* _Required work_
Pull out every line from the listing that has the word "Funnels".
##########
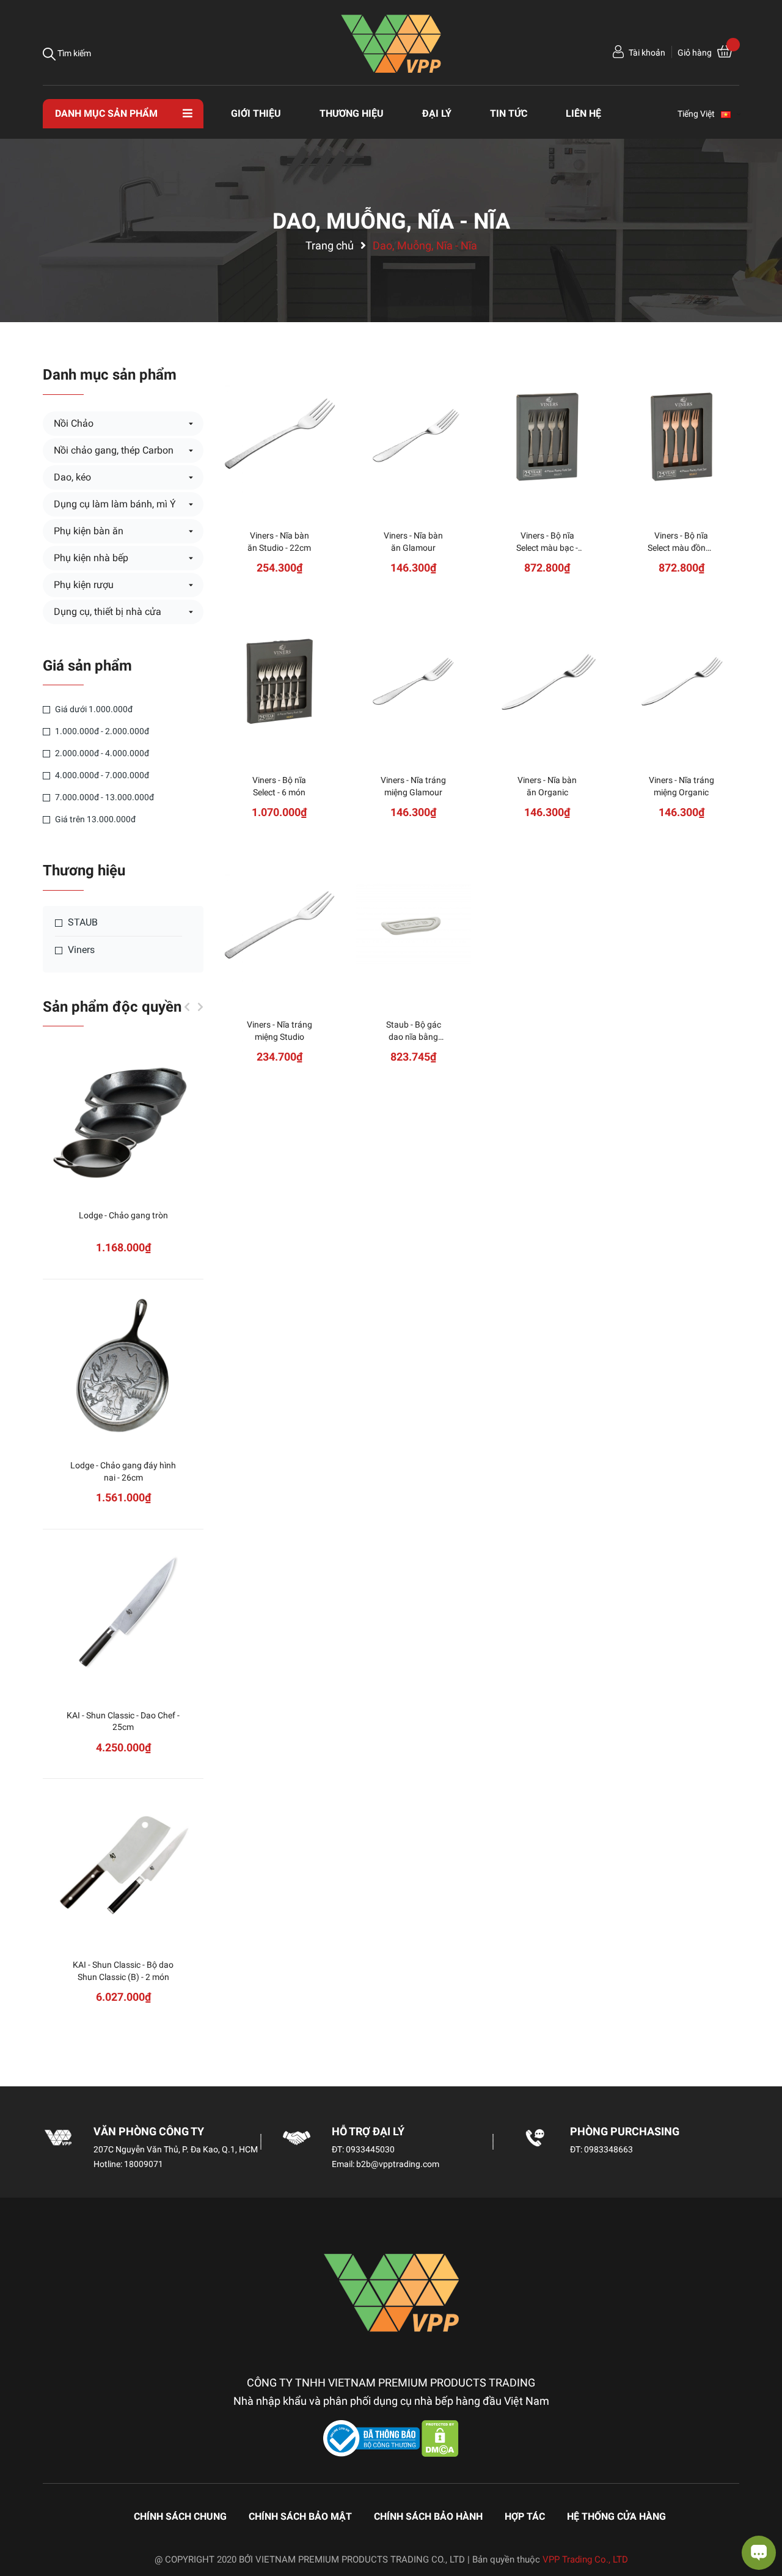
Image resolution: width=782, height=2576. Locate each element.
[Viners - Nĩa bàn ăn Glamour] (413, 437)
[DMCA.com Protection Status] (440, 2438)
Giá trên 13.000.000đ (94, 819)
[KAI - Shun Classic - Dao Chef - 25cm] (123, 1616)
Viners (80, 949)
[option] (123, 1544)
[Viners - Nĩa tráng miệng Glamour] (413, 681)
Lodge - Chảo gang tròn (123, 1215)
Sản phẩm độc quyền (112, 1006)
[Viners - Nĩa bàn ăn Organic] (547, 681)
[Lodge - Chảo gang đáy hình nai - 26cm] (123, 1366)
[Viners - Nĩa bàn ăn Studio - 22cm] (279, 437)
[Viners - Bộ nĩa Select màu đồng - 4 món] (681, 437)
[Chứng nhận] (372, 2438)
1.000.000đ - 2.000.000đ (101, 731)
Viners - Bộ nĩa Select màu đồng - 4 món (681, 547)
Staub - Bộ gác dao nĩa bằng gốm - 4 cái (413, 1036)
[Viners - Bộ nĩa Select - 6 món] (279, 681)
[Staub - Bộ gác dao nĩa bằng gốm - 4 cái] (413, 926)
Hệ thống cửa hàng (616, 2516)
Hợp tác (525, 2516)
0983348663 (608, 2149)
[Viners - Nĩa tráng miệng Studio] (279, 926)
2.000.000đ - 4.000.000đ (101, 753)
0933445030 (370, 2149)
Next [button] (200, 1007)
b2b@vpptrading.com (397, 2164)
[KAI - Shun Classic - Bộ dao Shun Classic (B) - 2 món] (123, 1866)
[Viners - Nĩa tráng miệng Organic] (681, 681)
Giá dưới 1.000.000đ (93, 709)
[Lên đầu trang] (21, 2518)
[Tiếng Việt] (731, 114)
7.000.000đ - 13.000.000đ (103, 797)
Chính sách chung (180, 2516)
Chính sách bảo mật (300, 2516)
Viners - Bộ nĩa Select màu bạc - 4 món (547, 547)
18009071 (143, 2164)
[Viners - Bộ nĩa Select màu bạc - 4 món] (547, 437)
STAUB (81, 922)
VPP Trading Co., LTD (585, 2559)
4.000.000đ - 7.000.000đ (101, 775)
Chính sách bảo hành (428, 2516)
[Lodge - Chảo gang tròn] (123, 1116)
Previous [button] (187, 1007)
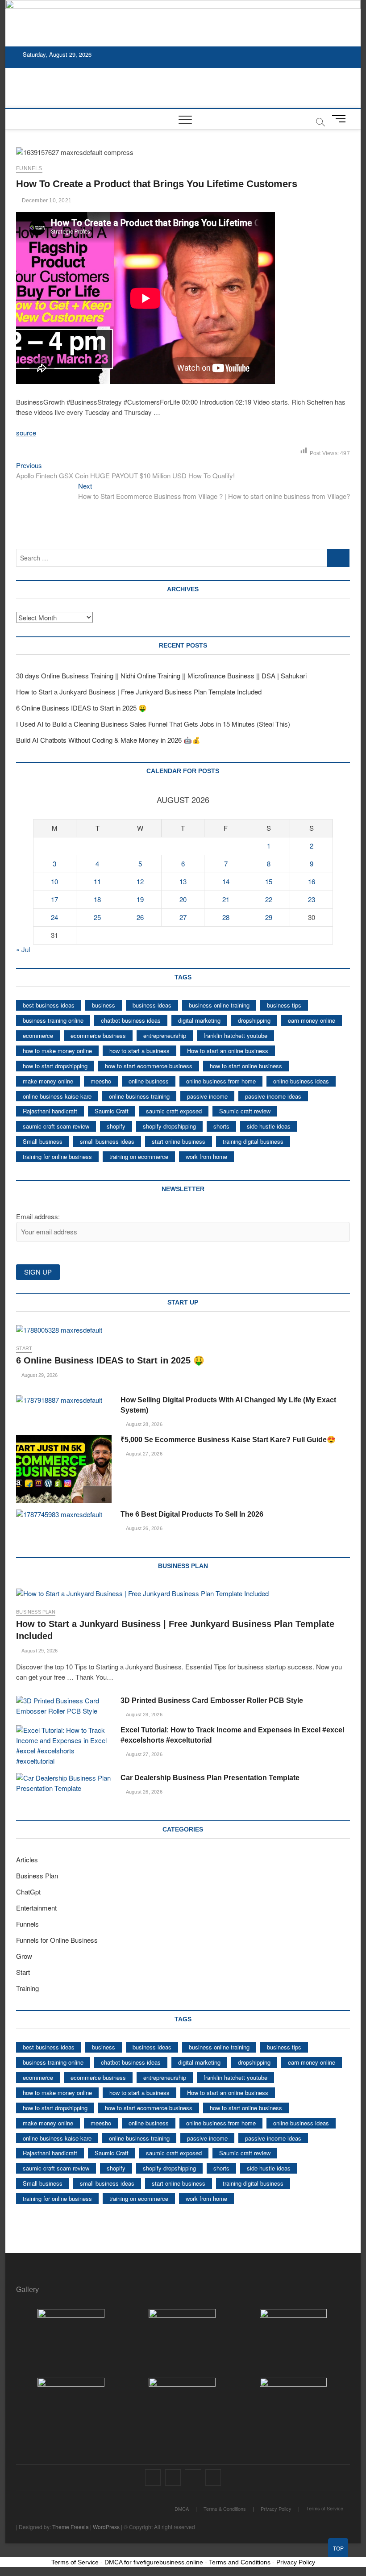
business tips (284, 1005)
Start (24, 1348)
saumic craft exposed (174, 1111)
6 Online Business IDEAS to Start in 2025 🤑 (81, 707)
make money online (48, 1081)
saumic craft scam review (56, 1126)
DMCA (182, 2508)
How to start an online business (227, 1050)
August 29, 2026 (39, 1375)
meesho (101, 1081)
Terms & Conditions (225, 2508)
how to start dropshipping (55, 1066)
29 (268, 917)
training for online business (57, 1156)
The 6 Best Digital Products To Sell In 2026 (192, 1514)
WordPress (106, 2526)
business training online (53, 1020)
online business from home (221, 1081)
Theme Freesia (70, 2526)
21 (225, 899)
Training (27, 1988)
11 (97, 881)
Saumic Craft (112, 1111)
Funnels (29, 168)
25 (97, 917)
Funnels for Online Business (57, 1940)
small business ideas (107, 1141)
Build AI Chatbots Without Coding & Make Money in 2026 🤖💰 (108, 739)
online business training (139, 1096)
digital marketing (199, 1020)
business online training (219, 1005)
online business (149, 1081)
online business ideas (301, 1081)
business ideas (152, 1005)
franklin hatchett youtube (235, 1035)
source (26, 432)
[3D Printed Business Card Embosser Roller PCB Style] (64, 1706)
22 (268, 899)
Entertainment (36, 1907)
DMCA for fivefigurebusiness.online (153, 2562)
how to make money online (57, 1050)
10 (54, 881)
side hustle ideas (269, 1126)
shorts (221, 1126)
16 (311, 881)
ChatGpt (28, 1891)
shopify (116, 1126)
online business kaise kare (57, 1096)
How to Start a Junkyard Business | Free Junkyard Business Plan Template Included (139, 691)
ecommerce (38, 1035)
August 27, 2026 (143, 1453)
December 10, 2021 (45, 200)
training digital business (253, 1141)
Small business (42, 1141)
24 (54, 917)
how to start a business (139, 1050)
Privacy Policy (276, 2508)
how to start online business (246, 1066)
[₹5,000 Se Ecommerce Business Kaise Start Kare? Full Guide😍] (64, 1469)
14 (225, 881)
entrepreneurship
##########
* _Written answer_
Funnels (29, 168)
Funnels for Online Business (57, 1940)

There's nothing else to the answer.